New seed collections of North American pitseed goosefoot (Chenopodium berlandieri) and efforts to identify its diploid ancestors through whole-genome sequencing

Eric N. Jellen, David E. Jarvis, Spencer P. Hunt, Hayley H. Mangelsen, Peter J. Maughan


Pitseed goosefoot (Chenopodium berlandieri) is an ecologically diverse wild/weedy North American species within the primary gene pool for improving South American quinoa (Chenopodium quinoa). Both taxa are 36-chromosome allotetraploids with subgenomes AA and BB. The A genome is found in a large number of diploids in the Americas, along with one Northeast Asian taxon, and was recently shown to be the maternal ancestor, while the paternal B genome is closely related to several extant Eurasian diploids. Two of our primary objectives were 1) to determine the extent of genetic diversity in the allotetraploid C. berlandieri-quinoahircinum complex and 2) to characterize the evolutionary path from polyploidization to domestication in these taxa. In an effort to survey genetic diversity, in 2018, we made seed collections of southern Texas, southern Great Plains, and New England coastal ecotypes of C. berlandieri as well as sympatric diploids.
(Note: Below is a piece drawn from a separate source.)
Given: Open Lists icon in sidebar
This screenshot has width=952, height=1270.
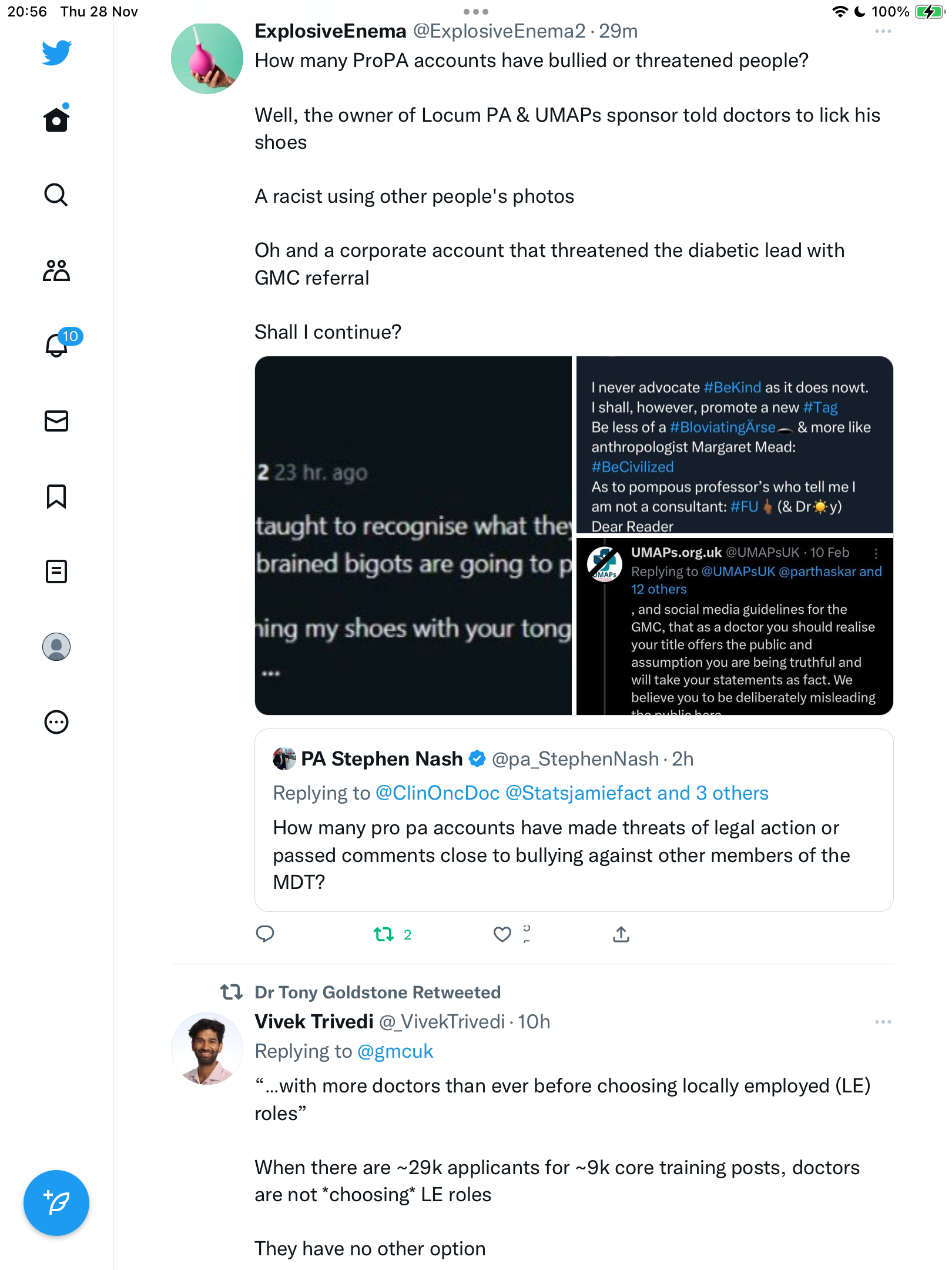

With respect to the second goal, we performed wholegenome sequencing of two Sonoran Desert Chenopodium A-genome diploids in subsection Cellulata and Andean cultivated C. pallidicaule in subsection Leiosperma. When paired reads were aligned to the whole-genome reference of C. quinoa strain ‘QQ74’, the match percentages were 99.31, 99.23, and 98.53 for C. watsonii, C. sonorense, and C. pallidicaule, respectively. These data strongly support C. watsonii as being the most closely related of these three species to the A-genome ancestor of quinoa. Ongoing sequencing efforts with a larger panel of diploids are aimed at identifying the maternal ancestor of C. quinoa and C. berlandieri, if extant.